Basic Web Layout Principles
Learning good design that works for the Web
Before designing a layout with branding, textures, images, etc, it will be a good idea to understand the basics of good layout.
One of my professors repeatedly told me "If you render the heck out of a crappy drawing, it's still going to be a crappy drawing". What he meant by this was that if you don't have a good structure or foundation, adding more details or pizzazz will not help the situation at all. The same principle is true in just about every area of life. It is especially apparent in Web design when we set websites with the latest HTML5 animations or transitions or 3d graphics, but have terrible execution or design. Good designers can make a layout look incredible just with a couple colors, no imagery, and one typeface; whereas, bad designers can use animations, photos, 5 fonts, and a whole array of color and come up with something that looks terrible.

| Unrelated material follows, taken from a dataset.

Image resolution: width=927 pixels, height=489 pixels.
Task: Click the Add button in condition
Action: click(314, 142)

With that in mind, in this lesson, we will go through some articles that explain good layout principles and why they are so affective.
Additionally, coming up with your layouts in the early sketching stages will save you hours of time over the alternative of messing around with your layout immediately in Photoshop from the get go. I always make it a habit to sketch up at least 10 simple, fast, thumbnail sketches on paper before I even touch Photoshop. That way, I have a much better idea of what will work in a matter of minutes, rather than hours.

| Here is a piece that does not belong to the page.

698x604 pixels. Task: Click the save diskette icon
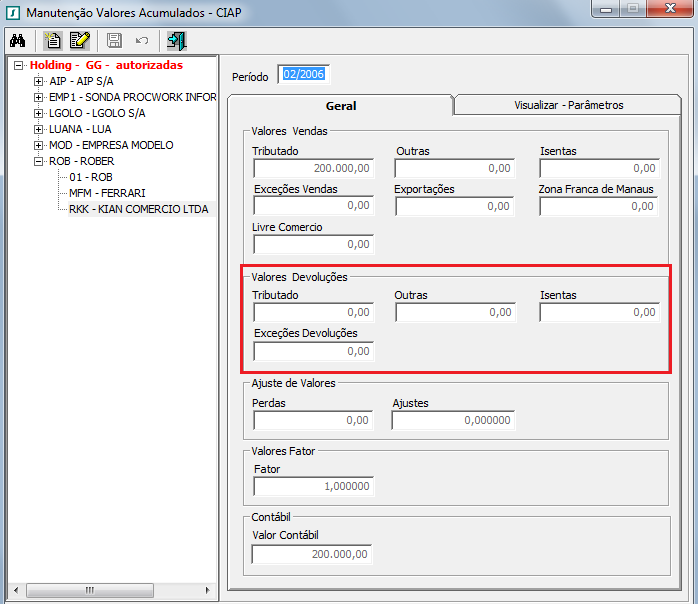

Please read through this article and answer the questions at the bottom of the article in the Discussion Board in Blackboard. Don't worry about reading any of the linked articles.
Next, read the article Concept and Inspiration: Design Theory for Web Designers. Don't worry about reading any of the linked articles.
Finally, for your homework, come up with 10 thumbnail sketches for the Home page of a Website based on one of the following topics:
- A fan page for one of your favorite bands
- A page for a non-profit organization
- A personal portfolio site.
The sketches should include the following:
- A main logo
- A navigation menu
- A main graphic element
- A small block of text (don't worry about writing / typing out all the words. You can just have horizontal lines representing lines of text.)
- A footer
You can either take a picture of your sketches, scan them, or draw them in the computer.
The 10 sketches should be 10 variations on the same page. This is to help you exercise brainstorming conceptually, rather than relying on texture, fonts, color, images, etc. to make the layouts look good.